Kendati demikian, Bhima menilai pembentukan OPEC versi nikel juga memiliki kelemahan.
"Kebijakan produksi nikel sangat bergantung pada kebijakan domestik tiap negara penghasil. Terlebih beberapa negara misalnya, cukup inward looking dengan pemenuhan kebutuhan di dalam negeri terlebih dulu, dibanding ekspor," papar Bhima.
Contohnya adalah mendorong hilirisasi nikel untuk baterai kendaraan listrik. Hal tersebut tentu akan mempengaruhi porsi ekspor nikel mentah dan setengah jadi.
"(Kelemahan kedua) terjadi perbedaan kualitas nikel antar negara sehingga penentuan target harga yang ingin dicapai menjadi lebih menantang," ungkap dia.
Kelemahan ketiga adalah beberapa tambang nikel telah memiliki konsesi atau kontrak pengelolaan dengan pihak swasta dengan masa berlaku cukup lama, termasuk soal harga jual.

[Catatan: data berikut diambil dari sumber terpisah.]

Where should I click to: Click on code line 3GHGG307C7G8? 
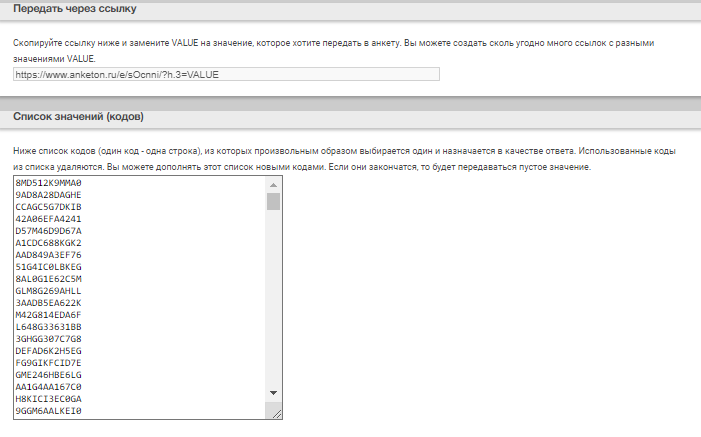(x=48, y=339)
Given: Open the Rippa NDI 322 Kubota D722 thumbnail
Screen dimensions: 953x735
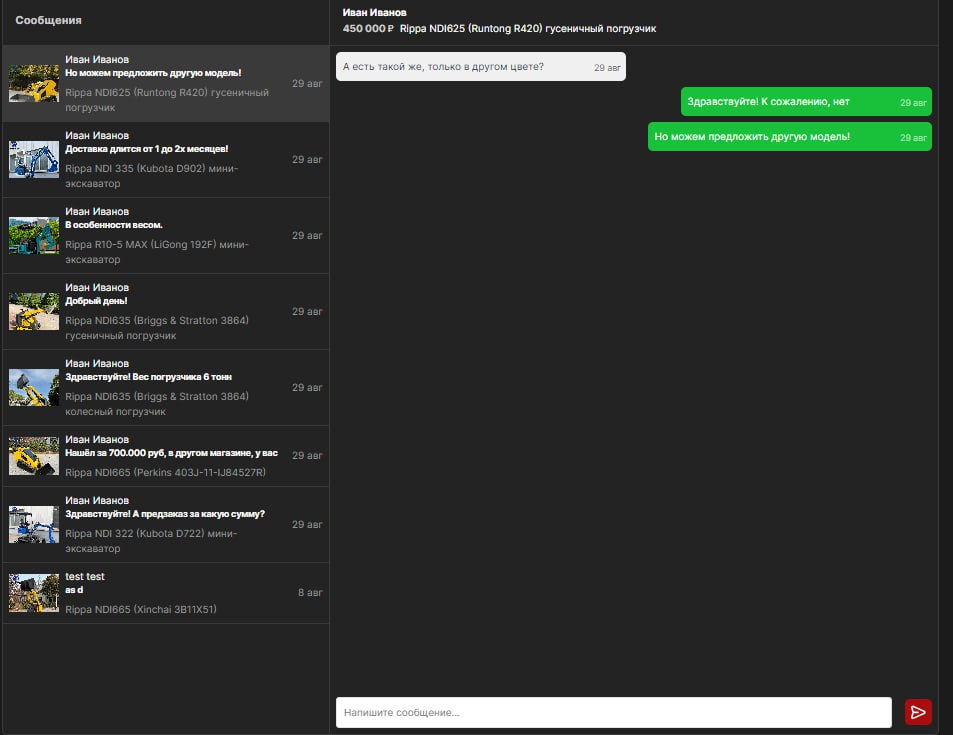Looking at the screenshot, I should point(34,524).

"Jika pemerintah ingin mengatur soal harga bersama di koalisi produsen nikel maka kontrak pertambangan dan penjualan nikel ke smelter perlu disesuaikan, tentunya bisa mendapat respons gugatan bahkan hingga ke WTO (Organisasi Perdagangan Dunia)," tutur dia.

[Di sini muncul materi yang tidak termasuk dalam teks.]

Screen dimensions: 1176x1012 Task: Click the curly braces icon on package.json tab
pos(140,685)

Menteri Investasi/Kepala Badan Koordinasi Penanaman Modal (BKPM) Bahlil Lahadalia mengusulkan untuk mendirikan organisasi seperti OPEC bagi negara-negara penghasil nikel pada pertemuan dengan Menteri Perdagangan Internasional, Promosi Ekspor, Usaha Kecil dan Pembangunan Ekonomi Kanada Mary Ndi di sela rangkaian G20 Summit di Nusa Dua, Bali, Selasa, 15 November 2023.
"Sebagai sesama negara yang kaya akan hasil pertambangan khususnya nikel, adanya organisasi seperti OPEC untuk negara penghasil nikel dapat mengoordinasikan dan menyatukan kebijakan komoditas nikel," kata Bahlil.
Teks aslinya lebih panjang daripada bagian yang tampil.